リスク・プレミアムに関する補足

 株式投資のリスク・プレミアムの大きさについては、学者の間でも論争があって確定した定説はないが、海外のある論文によると学者にアンケートを採ったところ「きっと、これくらいだろう」というレベルの平均値が約5%、「学生にはこれくらいを求めることを勧めたい」というレベルで6%という水準だった。「6%が標準」という基準の決め方は、株価に対してやや厳しい保守的な基準だと言ってよい。

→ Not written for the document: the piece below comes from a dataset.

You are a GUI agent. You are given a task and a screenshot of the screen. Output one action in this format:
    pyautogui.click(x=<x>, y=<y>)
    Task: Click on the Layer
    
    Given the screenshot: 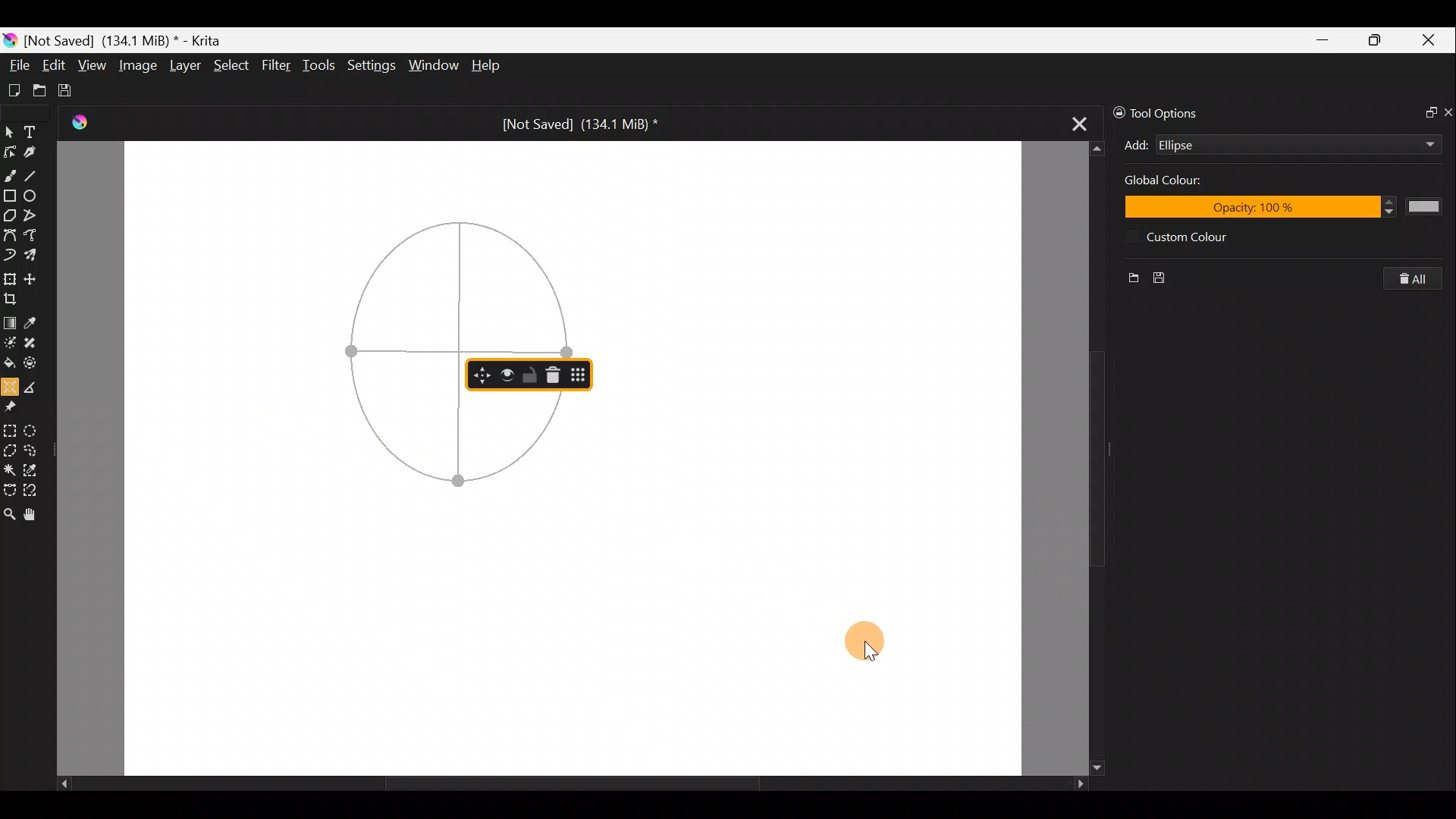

 個人投資家の場合、現実に投資を行う際には金融商品の手数料や税金がかかるので、いくらか厳しく見積もっておくことが適当だろう。

 時々の株価が企業の利益に対して高いか・安いかを判断するもっと手軽な方法としては、日経新聞の先ほどのページにある「株式益利回り(%)」を見て、これを長期金利と比べる方法がある。

 11月1日の朝刊で「予想」利益ベースのこの数字を見ると7.76%だった。これは、日経平均ではなくて、東証1部上場銘柄全体の平均だ。これと長期金利の1.48%とを比べると、その差は6.28%だ。これに名目GDP成長率としてイメージされる数字を加えると、それがリスク・プレミアムの数字になる。名目成長率が0.3%だとすると6.58%となるから、株価は「標準よりも安いが、下限よりは高い」というくらいだと考えられる。

 仮に長期金利が0%だとして、益利回り5%と7%をそれぞれ株価収益率に置き換えると20倍と14.29倍だ。この方法では、「まあまあ適正」と考える株価には随分幅があることになるが、株価というものは割合いい加減なものだ。はっきり言って、利益予想も曖昧(あいまい)だし、環境による変化も大きい。計算のインプット自体が曖昧なので、アウトプットを厳密に計算しようとすること自体が無理だ。

 なお、近年の行動経済学の研究によると、投資家が要求し予想するリスク・プレミアムは、直近の経験の影響を強く受けるという。サブプライム問題で株価が大幅に下落したことが、世界の投資家にリスク・プレミアム拡大的に働く可能性が大きい。